(Collected data)

────────

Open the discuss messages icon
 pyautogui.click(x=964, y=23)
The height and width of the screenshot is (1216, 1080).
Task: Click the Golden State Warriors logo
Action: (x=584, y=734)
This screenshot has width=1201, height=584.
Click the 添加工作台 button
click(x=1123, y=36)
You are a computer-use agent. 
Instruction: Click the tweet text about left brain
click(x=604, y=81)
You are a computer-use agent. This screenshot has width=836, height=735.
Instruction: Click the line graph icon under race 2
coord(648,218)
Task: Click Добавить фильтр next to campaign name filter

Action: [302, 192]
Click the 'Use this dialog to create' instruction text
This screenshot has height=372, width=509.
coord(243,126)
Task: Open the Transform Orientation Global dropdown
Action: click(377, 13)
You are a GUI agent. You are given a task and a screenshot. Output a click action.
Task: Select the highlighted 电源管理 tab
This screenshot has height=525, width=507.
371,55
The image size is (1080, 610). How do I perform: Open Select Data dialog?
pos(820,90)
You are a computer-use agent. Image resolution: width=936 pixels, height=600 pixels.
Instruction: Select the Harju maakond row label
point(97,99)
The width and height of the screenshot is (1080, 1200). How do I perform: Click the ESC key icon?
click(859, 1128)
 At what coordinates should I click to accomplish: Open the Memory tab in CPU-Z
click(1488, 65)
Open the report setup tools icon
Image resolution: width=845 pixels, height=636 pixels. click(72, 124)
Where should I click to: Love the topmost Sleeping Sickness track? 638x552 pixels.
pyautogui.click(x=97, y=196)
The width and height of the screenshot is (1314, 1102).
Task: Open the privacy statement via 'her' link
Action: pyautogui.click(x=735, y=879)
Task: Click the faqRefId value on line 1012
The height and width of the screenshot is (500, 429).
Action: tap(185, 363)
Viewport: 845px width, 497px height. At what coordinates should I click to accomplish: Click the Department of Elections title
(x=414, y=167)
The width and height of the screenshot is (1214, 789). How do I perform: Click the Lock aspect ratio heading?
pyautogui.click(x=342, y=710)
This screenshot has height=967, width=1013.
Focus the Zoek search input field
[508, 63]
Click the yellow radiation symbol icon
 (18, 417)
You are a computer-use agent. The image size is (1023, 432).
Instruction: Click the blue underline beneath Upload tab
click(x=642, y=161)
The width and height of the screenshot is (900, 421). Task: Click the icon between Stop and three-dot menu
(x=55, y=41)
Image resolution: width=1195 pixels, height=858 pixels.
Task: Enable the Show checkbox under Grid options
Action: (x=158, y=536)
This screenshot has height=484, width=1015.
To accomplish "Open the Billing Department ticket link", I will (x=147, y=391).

────────

Could you restate every entry verbatim, please?

● **Exercise solution**
Open the discuss messages icon
 pyautogui.click(x=964, y=23)
The height and width of the screenshot is (1216, 1080).
Task: Click the Golden State Warriors logo
Action: (x=584, y=734)
This screenshot has width=1201, height=584.
Click the 添加工作台 button
click(x=1123, y=36)
You are a computer-use agent. 
Instruction: Click the tweet text about left brain
click(x=604, y=81)
You are a computer-use agent. This screenshot has width=836, height=735.
Instruction: Click the line graph icon under race 2
coord(648,218)
Task: Click Добавить фильтр next to campaign name filter

Action: [302, 192]
Click the 'Use this dialog to create' instruction text
This screenshot has height=372, width=509.
coord(243,126)
Task: Open the Transform Orientation Global dropdown
Action: click(377, 13)
You are a GUI agent. You are given a task and a screenshot. Output a click action.
Task: Select the highlighted 电源管理 tab
This screenshot has height=525, width=507.
371,55
The image size is (1080, 610). How do I perform: Open Select Data dialog?
pos(820,90)
You are a computer-use agent. Image resolution: width=936 pixels, height=600 pixels.
Instruction: Select the Harju maakond row label
point(97,99)
The width and height of the screenshot is (1080, 1200). How do I perform: Click the ESC key icon?
click(859, 1128)
 At what coordinates should I click to accomplish: Open the Memory tab in CPU-Z
click(1488, 65)
Open the report setup tools icon
Image resolution: width=845 pixels, height=636 pixels. click(72, 124)
Where should I click to: Love the topmost Sleeping Sickness track? 638x552 pixels.
pyautogui.click(x=97, y=196)
The width and height of the screenshot is (1314, 1102).
Task: Open the privacy statement via 'her' link
Action: pyautogui.click(x=735, y=879)
Task: Click the faqRefId value on line 1012
The height and width of the screenshot is (500, 429).
Action: tap(185, 363)
Viewport: 845px width, 497px height. At what coordinates should I click to accomplish: Click the Department of Elections title
(x=414, y=167)
The width and height of the screenshot is (1214, 789). How do I perform: Click the Lock aspect ratio heading?
pyautogui.click(x=342, y=710)
This screenshot has height=967, width=1013.
Focus the Zoek search input field
[508, 63]
Click the yellow radiation symbol icon
 (18, 417)
You are a computer-use agent. The image size is (1023, 432).
Instruction: Click the blue underline beneath Upload tab
click(x=642, y=161)
The width and height of the screenshot is (900, 421). Task: Click the icon between Stop and three-dot menu
(x=55, y=41)
Image resolution: width=1195 pixels, height=858 pixels.
Task: Enable the Show checkbox under Grid options
Action: (x=158, y=536)
This screenshot has height=484, width=1015.
To accomplish "Open the Billing Department ticket link", I will (x=147, y=391).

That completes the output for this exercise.